À Clermont-Ferrand, au cœur du futur Parc Cataroux, le Food Court du PIC s’apprête à écrire une nouvelle page de son histoire. Après un premier appel à candidatures lancé l’été dernier, l’équipe du Pôle d’Innovation Collaboratif a décidé de revoir sa copie.
Non pas par échec, mais par lucidité.
« Nous avions sous-estimé la complexité du secteur », admettent les porteurs du projet. Entre la pénurie de personnel, la hausse des coûts et la pression du quotidien, le constat est sans appel : pour réussir, le Food Court devait s’adapter aux restaurateurs, et non l’inverse.
Réalisme et co-construction : la clé d’une offre durable
Cette relance repose sur un principe simple : écouter les professionnels. Les restaurateurs consultés ces dernières semaines ont partagé un même besoin : davantage de souplesse et de réalisme dans la gestion de leur activité.
Résultat : l’exploitation sera désormais limitée à six jours par semaine, avec un mode « coffee shop » le dimanche. Un aménagement pensé pour préserver l’équilibre de vie des équipes et sécuriser les marges dans un contexte de tension durable sur la main-d’œuvre.
Le PIC assume cette évolution comme un signal fort : ici, on construit un lieu vivant, mais pas au détriment de celles et ceux qui le feront vivre.
Un modèle économique pensé pour durer
Dès le départ, le Food Court du PIC s’est distingué par un modèle économique plus équitable : charges mutualisées, loyers réduits et services partagés pour limiter les risques.
Cette logique, qui faisait déjà la singularité du projet, est maintenue et consolidée dans cette nouvelle phase. L’équipe du PIC a souhaité préserver cet avantage structurel tout en renforçant l’accompagnement des restaurateurs : appui logistique, communication collective, animations mutualisées.
L’objectif reste inchangé : favoriser la réussite des exploitants sur la durée, dans un cadre soutenable économiquement et humainement.
Huit kiosques, mille saveurs : l’appel à candidatures relancé
Le nouvel appel à projets, ouvert en octobre 2025, concerne huit kiosques culinaires installés dans un espace de restauration collaborative de 18 000 m².
Les candidatures sont ouvertes à tous les profils : restaurateurs confirmés, artisans, traiteurs ou jeunes porteurs de projets innovants.
Les critères ? Une cuisine différenciante, une approche responsable — circuits courts, produits locaux, sobriété — et surtout une volonté de jouer collectif.
Les lauréats seront accompagnés jusqu’à l’ouverture officielle, prévue courant 2026, pour finaliser leur concept et leur intégration au sein du lieu.

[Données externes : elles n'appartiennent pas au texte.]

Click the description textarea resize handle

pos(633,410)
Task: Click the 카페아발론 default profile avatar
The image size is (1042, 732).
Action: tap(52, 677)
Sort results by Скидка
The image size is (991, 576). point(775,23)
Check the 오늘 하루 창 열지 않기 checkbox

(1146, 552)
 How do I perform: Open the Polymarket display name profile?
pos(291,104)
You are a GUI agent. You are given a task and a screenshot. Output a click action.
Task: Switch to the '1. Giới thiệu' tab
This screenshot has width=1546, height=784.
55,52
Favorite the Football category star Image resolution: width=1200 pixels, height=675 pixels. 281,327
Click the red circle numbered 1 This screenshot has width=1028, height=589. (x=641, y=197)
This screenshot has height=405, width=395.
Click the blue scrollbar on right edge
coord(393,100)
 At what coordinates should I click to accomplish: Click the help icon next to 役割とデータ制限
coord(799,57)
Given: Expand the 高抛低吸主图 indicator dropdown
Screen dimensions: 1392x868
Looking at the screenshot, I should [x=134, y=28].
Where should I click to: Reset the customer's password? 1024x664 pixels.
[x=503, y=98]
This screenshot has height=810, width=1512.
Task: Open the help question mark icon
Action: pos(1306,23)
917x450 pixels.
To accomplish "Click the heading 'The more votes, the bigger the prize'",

Un projet-pilote au service d’un territoire
Le Food Court du PIC n’est pas un simple espace de restauration. C’est un laboratoire d’économie locale pensé pour faire dialoguer innovation, transition écologique et entrepreneuriat.
Porté par Turing 22, en lien avec Michelin, la CCI Puy-de-Dôme, la Banque des Territoires, le Crédit Agricole Centre France, la Caisse d’Épargne Auvergne-Limousin et Clermont Métropole, le projet s’inscrit dans la grande dynamique de reconversion du site industriel de Cataroux.
Autour, le Parc Cataroux déploie quatre pôles : la Manufacture des Talents, le Centre des Matériaux Durables, le Quartier des Pistes, et le PIC, véritable cœur battant du dispositif.
Travailler, cuisiner, se rencontrer : l’esprit du PIC
Derrière les chiffres, une ambition claire : créer un lieu vivant, gourmand et accessible.
Les futurs restaurateurs participeront à l’animation du site : afterworks, concerts, événements collaboratifs… Autant d’occasions de croiser les publics du coworking, du coliving ou des espaces culturels.

Un référent barista vient d’ailleurs d’être recruté pour structurer l’offre café et accompagner la mise en place du mode « coffee shop ».
L’appel à candidatures est accessible sur food.pic.life, avec une promesse simple : construire ensemble un espace où il fait bon cuisiner, travailler et se retrouver.
Une ambition locale, une approche humaine
Au-delà de la restauration, le Food Court du PIC incarne un changement de posture : passer d’un modèle contraint à un modèle concerté.
Parce qu’aujourd’hui, entreprendre dans la restauration, c’est autant une question d’économie que d’équilibre.

Et si cette initiative clermontoise réussit son pari, elle pourrait bien devenir une référence pour d’autres territoires : celui d’une gastronomie locale et durable, née du dialogue entre ceux qui créent les lieux et ceux qui leur donnent vie.